Option 2: manual button in GitHub
- Push your post branch.
- Open GitHub Actions.
- Open
Blog Publish. - Click
Run workflow. - Put the exact file path in
post_path.
Example:
_posts/2026-04-18-my-post.md
- If you want a safe test first, turn on
dry_run. - Run it.
The safest test flow
Run these before real publishing if you want to be extra safe:
npm run post:import -- --source "/full/path/to/draft.txt" --tags "ai,llm"
npm run check:setup
npm run verify:automation
DRY_RUN=1 POST_PATH=_posts/2026-04-15-what-i-look-for-in-agentic-products.md npm run publish:devto
DRY_RUN=1 POST_PATH=_posts/2026-04-15-what-i-look-for-in-agentic-products.md npm run publish:hashnode
DRY_RUN=1 POST_PATH=_posts/2026-04-15-what-i-look-for-in-agentic-products.md npm run post:social
Real publish commands
POST_PATH=_posts/2026-04-15-what-i-look-for-in-agentic-products.md npm run publish:devto
POST_PATH=_posts/2026-04-15-what-i-look-for-in-agentic-products.md npm run publish:hashnode
POST_PATH=_posts/2026-04-15-what-i-look-for-in-agentic-products.md npm run post:social
Most of the time you should not need these. Pushing to main is enough.
What I need from you
If you want every network connected, send me the keys below or add them as GitHub repo secrets yourself.

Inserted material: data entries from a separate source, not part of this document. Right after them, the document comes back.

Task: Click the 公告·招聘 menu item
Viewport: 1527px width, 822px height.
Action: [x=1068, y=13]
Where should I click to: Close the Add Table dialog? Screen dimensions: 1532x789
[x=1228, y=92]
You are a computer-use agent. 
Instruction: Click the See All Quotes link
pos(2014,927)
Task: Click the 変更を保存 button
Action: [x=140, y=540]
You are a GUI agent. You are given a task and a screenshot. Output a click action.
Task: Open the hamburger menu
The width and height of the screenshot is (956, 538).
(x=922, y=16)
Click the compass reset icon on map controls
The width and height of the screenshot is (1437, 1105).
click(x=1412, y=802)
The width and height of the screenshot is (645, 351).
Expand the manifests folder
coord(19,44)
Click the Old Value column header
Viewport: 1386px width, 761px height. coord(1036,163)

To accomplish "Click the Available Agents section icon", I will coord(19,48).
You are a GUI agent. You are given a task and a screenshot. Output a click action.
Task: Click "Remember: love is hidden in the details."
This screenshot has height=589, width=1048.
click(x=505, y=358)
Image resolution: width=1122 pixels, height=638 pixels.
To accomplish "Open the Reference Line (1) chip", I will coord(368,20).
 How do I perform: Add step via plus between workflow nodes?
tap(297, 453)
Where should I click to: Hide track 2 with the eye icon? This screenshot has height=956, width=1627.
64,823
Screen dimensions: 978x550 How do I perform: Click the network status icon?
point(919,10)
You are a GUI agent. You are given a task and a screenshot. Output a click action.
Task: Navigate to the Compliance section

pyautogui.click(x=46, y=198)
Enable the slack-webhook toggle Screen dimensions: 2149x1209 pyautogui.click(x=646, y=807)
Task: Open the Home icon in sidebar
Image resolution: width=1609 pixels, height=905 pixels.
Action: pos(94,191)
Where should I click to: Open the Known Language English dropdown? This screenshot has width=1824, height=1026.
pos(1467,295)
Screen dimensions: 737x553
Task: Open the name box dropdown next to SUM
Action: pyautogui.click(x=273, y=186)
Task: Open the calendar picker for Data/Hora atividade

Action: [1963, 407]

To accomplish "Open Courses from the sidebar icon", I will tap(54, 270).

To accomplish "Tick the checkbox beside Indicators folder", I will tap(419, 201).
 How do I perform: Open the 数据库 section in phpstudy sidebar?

| Platform | Secret names | Where to get it |
|---|---|---|
| dev.to | DEVTO_TOKEN |
dev.to Settings → Extensions → API key |
| Hashnode | HASHNODE_TOKEN, HASHNODE_PUBLICATION_ID |
Hashnode Settings → Developer token, plus your publication id |
| X | X_API_KEY, X_API_SECRET, X_ACCESS_TOKEN, X_ACCESS_TOKEN_SECRET |
X Developer Console → App → Keys and tokens |
| Mastodon | MASTODON_HOST, MASTODON_ACCESS_TOKEN |
Your Mastodon server → Preferences/Edit Profile → Development → New application |
| Bluesky | BLUESKY_HOST, BLUESKY_IDENTIFIER, BLUESKY_APP_PASSWORD |
Bluesky Settings → Advanced → App Passwords |
LINKEDIN_ACCESS_TOKEN |
LinkedIn Developers → your app → add “Share on LinkedIn” → generate token with w_member_social |
|
| Discord | DISCORD_WEBHOOK_URL or DISCORD_BOT_TOKEN + DISCORD_CHANNEL_ID |
Discord server/channel Integrations → Webhooks, or Discord Developer Portal for bot |
| Telegram | TELEGRAM_BOT_TOKEN, TELEGRAM_CHAT_ID |
Create bot with @BotFather, then get channel/chat id |
Official links:
- X:
https://docs.x.com/x-api/getting-started/getting-access - Mastodon:
https://docs.joinmastodon.org/api/oauth-tokens/ - Bluesky bots/auth:
https://docs.bsky.app/docs/starter-templates/bots - LinkedIn Share on LinkedIn:
https://learn.microsoft.com/en-us/linkedin/consumer/integrations/self-serve/share-on-linkedin - Discord webhooks:
https://docs.discord.com/developers/platform/webhooks - Discord bots:
https://docs.discord.com/developers/bots - Telegram bots:
https://core.telegram.org/bots/features
Best recommendation
- Do this first: site + dev.to + Hashnode
- Add next: Discord webhook
- Add after that: Bluesky + Mastodon
- Add later if you want: X + LinkedIn + Telegram
That order is fastest and least annoying.
One-command status check
npm run check:setup
It tells you exactly which secrets are still missing.
Important
- Do not paste secrets into the repo.
- Put them in GitHub repo secrets only.
- If a token was pasted in chat, rotate it after setup.